#### Recorded information:

==========

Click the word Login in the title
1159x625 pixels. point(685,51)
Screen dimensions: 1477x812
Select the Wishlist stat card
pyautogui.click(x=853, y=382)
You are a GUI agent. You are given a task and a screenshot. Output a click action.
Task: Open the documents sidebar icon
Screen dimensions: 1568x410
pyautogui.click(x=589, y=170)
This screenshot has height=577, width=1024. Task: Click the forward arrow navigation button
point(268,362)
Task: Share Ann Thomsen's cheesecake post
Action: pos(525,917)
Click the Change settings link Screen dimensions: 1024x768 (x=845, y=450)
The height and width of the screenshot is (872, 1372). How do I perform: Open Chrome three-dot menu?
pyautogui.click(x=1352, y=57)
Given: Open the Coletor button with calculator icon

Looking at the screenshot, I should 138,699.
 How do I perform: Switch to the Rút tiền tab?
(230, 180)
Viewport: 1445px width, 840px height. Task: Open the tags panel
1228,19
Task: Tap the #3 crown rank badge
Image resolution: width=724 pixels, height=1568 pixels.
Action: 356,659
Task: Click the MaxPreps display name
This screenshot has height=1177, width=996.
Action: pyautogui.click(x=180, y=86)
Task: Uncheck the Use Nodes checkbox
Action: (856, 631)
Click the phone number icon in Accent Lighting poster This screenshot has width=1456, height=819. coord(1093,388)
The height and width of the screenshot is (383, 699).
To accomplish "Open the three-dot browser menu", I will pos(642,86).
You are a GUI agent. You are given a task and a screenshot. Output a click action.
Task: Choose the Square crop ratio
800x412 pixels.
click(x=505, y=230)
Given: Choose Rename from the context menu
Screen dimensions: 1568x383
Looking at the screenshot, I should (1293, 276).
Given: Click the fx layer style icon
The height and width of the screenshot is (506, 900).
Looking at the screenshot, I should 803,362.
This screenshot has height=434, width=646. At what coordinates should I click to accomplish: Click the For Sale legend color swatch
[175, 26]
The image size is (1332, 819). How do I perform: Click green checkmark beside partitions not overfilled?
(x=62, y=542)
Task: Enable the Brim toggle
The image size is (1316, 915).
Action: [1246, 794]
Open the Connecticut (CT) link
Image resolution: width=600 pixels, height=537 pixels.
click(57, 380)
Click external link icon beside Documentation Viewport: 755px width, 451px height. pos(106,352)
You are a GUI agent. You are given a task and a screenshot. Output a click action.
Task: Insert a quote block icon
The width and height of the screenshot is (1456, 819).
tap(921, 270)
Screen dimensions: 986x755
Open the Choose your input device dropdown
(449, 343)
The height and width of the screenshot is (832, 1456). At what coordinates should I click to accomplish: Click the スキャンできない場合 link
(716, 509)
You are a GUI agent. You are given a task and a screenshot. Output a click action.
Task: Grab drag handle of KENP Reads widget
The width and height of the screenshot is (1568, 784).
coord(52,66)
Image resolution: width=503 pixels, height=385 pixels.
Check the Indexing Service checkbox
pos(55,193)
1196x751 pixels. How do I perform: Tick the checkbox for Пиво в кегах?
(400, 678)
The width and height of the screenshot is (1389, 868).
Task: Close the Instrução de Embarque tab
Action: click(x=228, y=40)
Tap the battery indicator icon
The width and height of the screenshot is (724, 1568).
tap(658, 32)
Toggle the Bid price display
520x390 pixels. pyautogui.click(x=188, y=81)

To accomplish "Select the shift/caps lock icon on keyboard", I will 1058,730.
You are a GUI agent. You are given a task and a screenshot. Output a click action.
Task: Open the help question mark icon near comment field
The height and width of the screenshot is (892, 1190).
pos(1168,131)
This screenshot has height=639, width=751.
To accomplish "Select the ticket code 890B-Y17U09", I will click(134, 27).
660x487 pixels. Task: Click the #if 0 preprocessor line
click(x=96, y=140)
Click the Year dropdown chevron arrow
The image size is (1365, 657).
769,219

==========

#### Problem to solve:
Put every line of the listing above into a numbered list, omitting any blank lines.

#### Correct response:
1. Click the word Login in the title
2. 1159x625 pixels. point(685,51)
3. Screen dimensions: 1477x812
4. Select the Wishlist stat card
5. pyautogui.click(x=853, y=382)
6. You are a GUI agent. You are given a task and a screenshot. Output a click action.
7. Task: Open the documents sidebar icon
8. Screen dimensions: 1568x410
9. pyautogui.click(x=589, y=170)
10. This screenshot has height=577, width=1024. Task: Click the forward arrow navigation button
11. point(268,362)
12. Task: Share Ann Thomsen's cheesecake post
13. Action: pos(525,917)
14. Click the Change settings link Screen dimensions: 1024x768 (x=845, y=450)
15. The height and width of the screenshot is (872, 1372). How do I perform: Open Chrome three-dot menu?
16. pyautogui.click(x=1352, y=57)
17. Given: Open the Coletor button with calculator icon
18. Looking at the screenshot, I should 138,699.
19.  How do I perform: Switch to the Rút tiền tab?
20. (230, 180)
21. Viewport: 1445px width, 840px height. Task: Open the tags panel
22. 1228,19
23. Task: Tap the #3 crown rank badge
24. Image resolution: width=724 pixels, height=1568 pixels.
25. Action: 356,659
26. Task: Click the MaxPreps display name
27. This screenshot has height=1177, width=996.
28. Action: pyautogui.click(x=180, y=86)
29. Task: Uncheck the Use Nodes checkbox
30. Action: (856, 631)
31. Click the phone number icon in Accent Lighting poster This screenshot has width=1456, height=819. coord(1093,388)
32. The height and width of the screenshot is (383, 699).
33. To accomplish "Open the three-dot browser menu", I will pos(642,86).
34. You are a GUI agent. You are given a task and a screenshot. Output a click action.
35. Task: Choose the Square crop ratio
36. 800x412 pixels.
37. click(x=505, y=230)
38. Given: Choose Rename from the context menu
39. Screen dimensions: 1568x383
40. Looking at the screenshot, I should (1293, 276).
41. Given: Click the fx layer style icon
42. The height and width of the screenshot is (506, 900).
43. Looking at the screenshot, I should 803,362.
44. This screenshot has height=434, width=646. At what coordinates should I click to accomplish: Click the For Sale legend color swatch
45. [175, 26]
46. The image size is (1332, 819). How do I perform: Click green checkmark beside partitions not overfilled?
47. (x=62, y=542)
48. Task: Enable the Brim toggle
49. The image size is (1316, 915).
50. Action: [1246, 794]
51. Open the Connecticut (CT) link
52. Image resolution: width=600 pixels, height=537 pixels.
53. click(57, 380)
54. Click external link icon beside Documentation Viewport: 755px width, 451px height. pos(106,352)
55. You are a GUI agent. You are given a task and a screenshot. Output a click action.
56. Task: Insert a quote block icon
57. The width and height of the screenshot is (1456, 819).
58. tap(921, 270)
59. Screen dimensions: 986x755
60. Open the Choose your input device dropdown
61. (449, 343)
62. The height and width of the screenshot is (832, 1456). At what coordinates should I click to accomplish: Click the スキャンできない場合 link
63. (716, 509)
64. You are a GUI agent. You are given a task and a screenshot. Output a click action.
65. Task: Grab drag handle of KENP Reads widget
66. The width and height of the screenshot is (1568, 784).
67. coord(52,66)
68. Image resolution: width=503 pixels, height=385 pixels.
69. Check the Indexing Service checkbox
70. pos(55,193)
71. 1196x751 pixels. How do I perform: Tick the checkbox for Пиво в кегах?
72. (400, 678)
73. The width and height of the screenshot is (1389, 868).
74. Task: Close the Instrução de Embarque tab
75. Action: click(x=228, y=40)
76. Tap the battery indicator icon
77. The width and height of the screenshot is (724, 1568).
78. tap(658, 32)
79. Toggle the Bid price display
80. 520x390 pixels. pyautogui.click(x=188, y=81)
81. To accomplish "Select the shift/caps lock icon on keyboard", I will 1058,730.
82. You are a GUI agent. You are given a task and a screenshot. Output a click action.
83. Task: Open the help question mark icon near comment field
84. The height and width of the screenshot is (892, 1190).
85. pos(1168,131)
86. This screenshot has height=639, width=751.
87. To accomplish "Select the ticket code 890B-Y17U09", I will click(134, 27).
88. 660x487 pixels. Task: Click the #if 0 preprocessor line
89. click(x=96, y=140)
90. Click the Year dropdown chevron arrow
91. The image size is (1365, 657).
92. 769,219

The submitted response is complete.